Duplicate the part of the records that opens with the line containing "Click the plus" and closes with the line containing "This screenshot has", including both of those lines. Leave the pictures out of your answer.
** start Listing **
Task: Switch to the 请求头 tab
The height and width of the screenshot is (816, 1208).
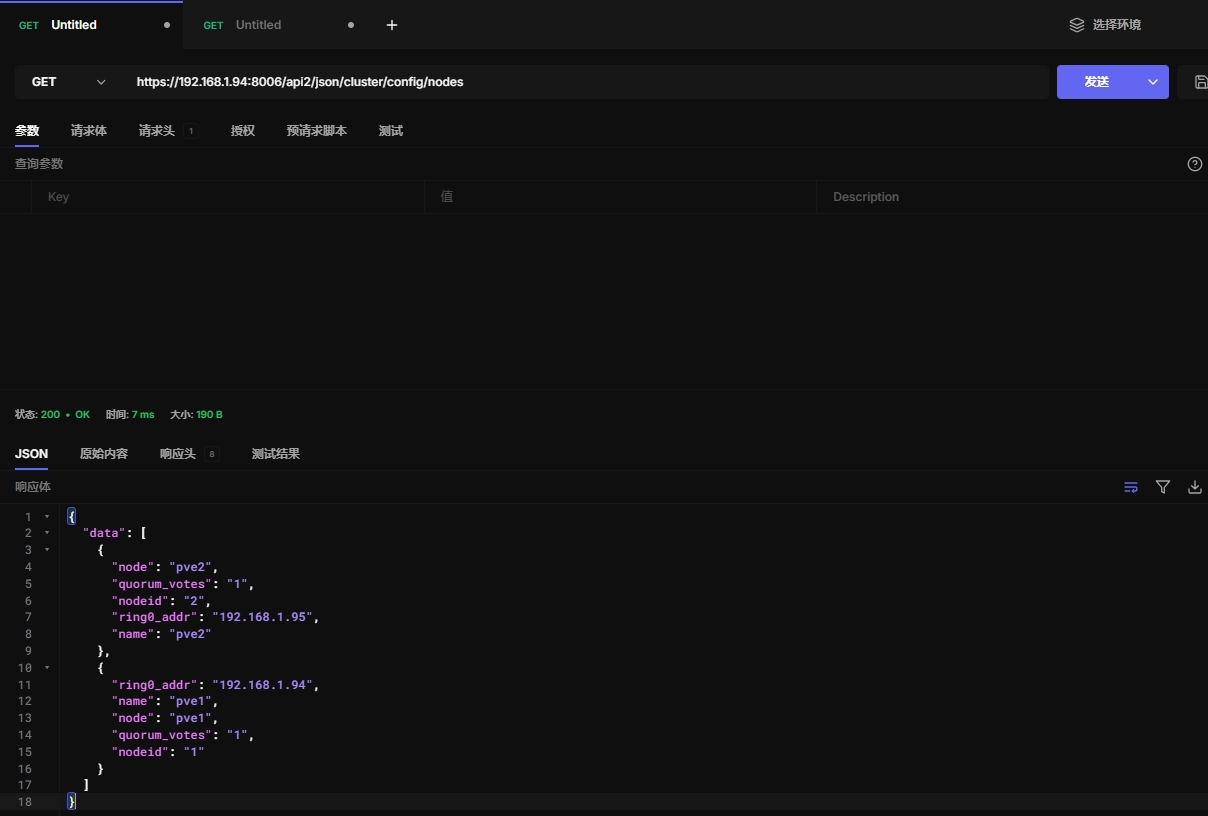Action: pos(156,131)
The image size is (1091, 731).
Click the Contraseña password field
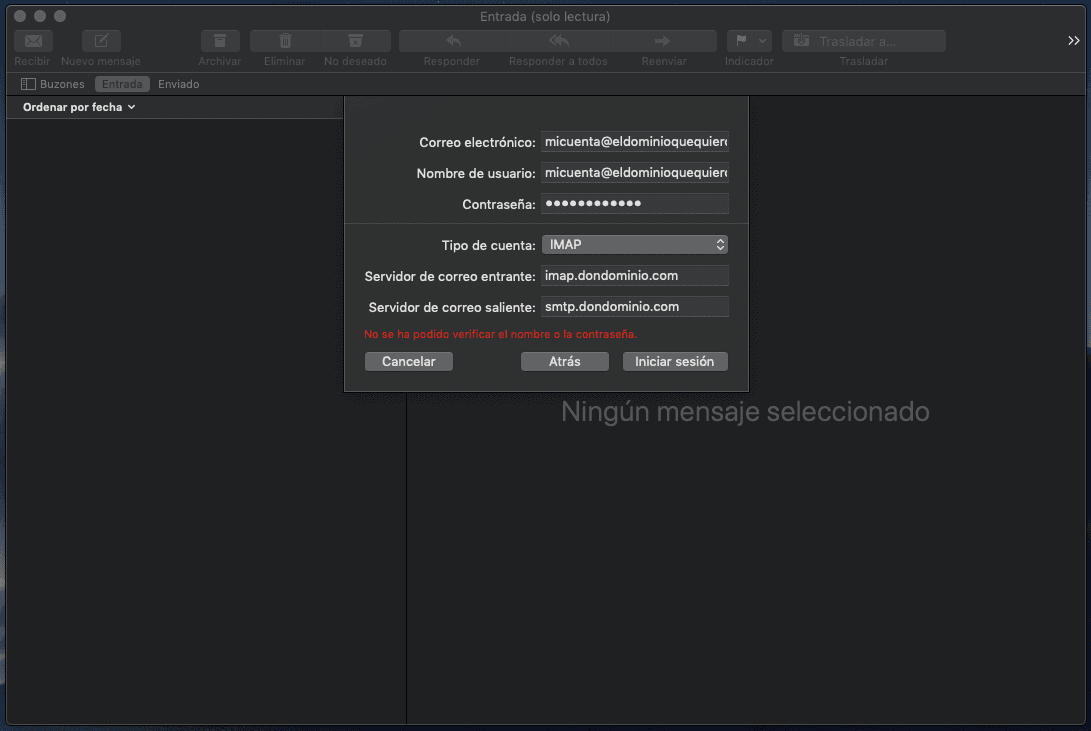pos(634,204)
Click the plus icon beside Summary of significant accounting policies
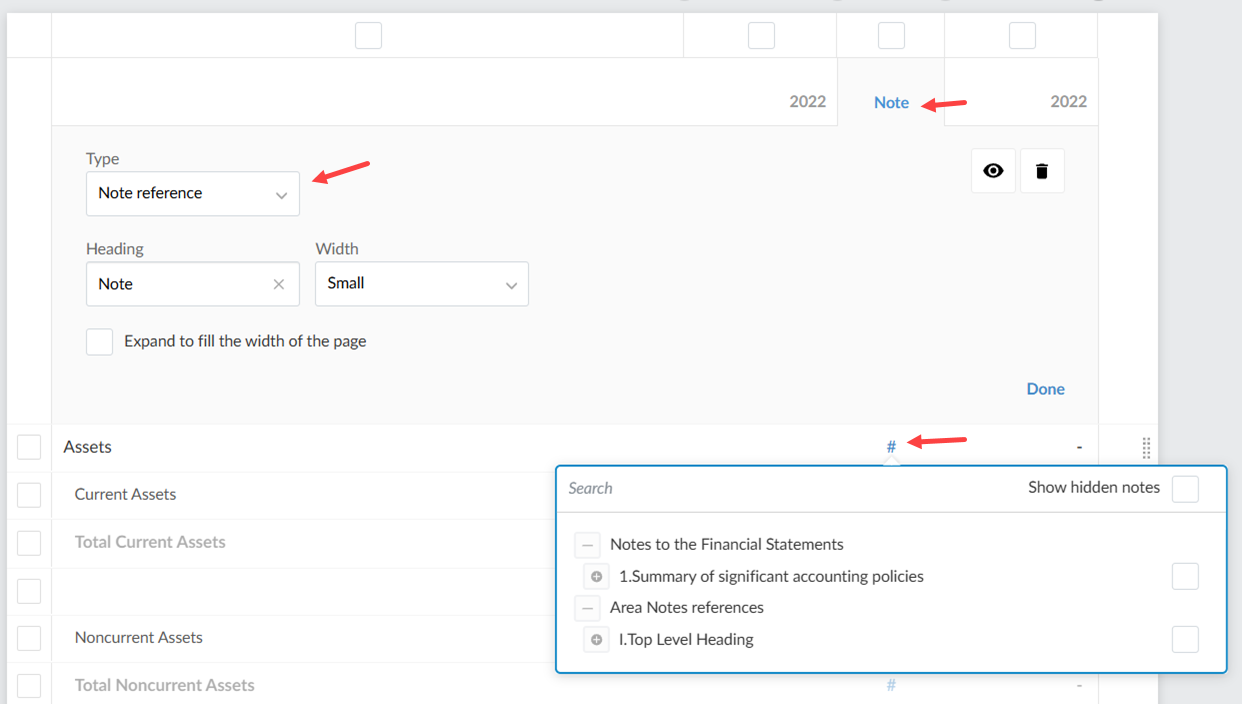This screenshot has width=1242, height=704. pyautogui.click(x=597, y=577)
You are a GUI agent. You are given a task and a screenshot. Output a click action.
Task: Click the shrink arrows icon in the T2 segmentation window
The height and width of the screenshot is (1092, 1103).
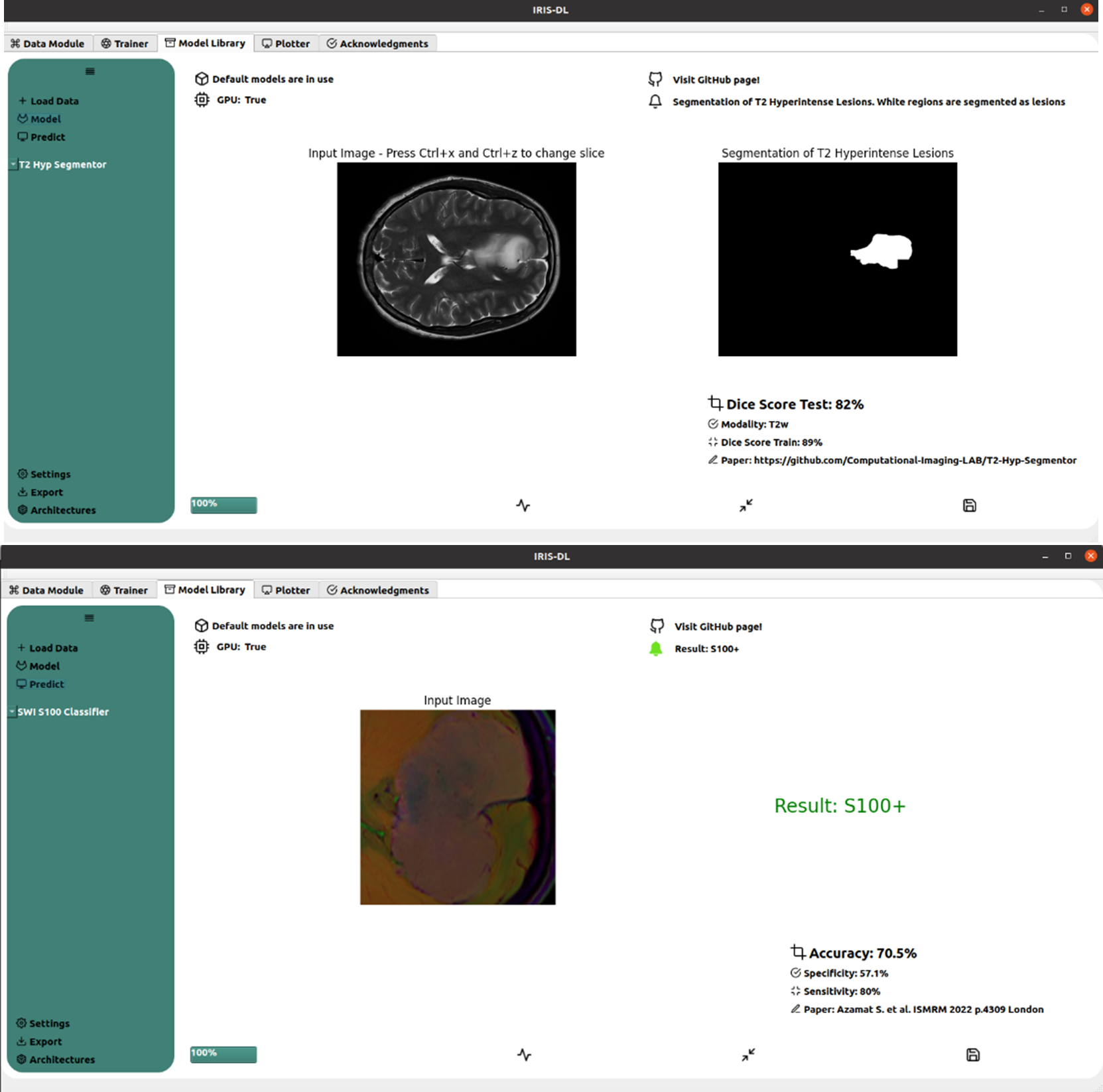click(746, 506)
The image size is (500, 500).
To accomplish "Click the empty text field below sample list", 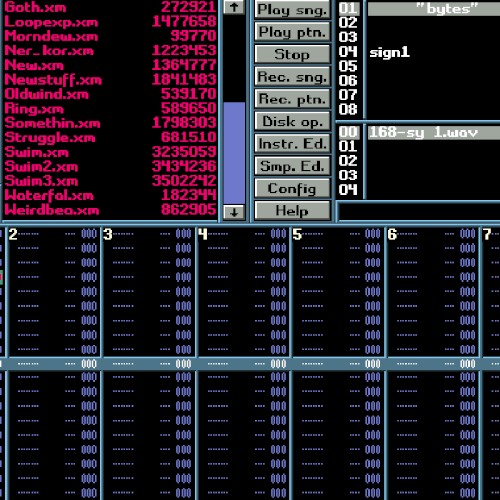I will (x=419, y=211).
** end Listing **
**Problem solution**
Click the plus icon beside Summary of significant accounting policies
This screenshot has width=1242, height=704. pyautogui.click(x=597, y=577)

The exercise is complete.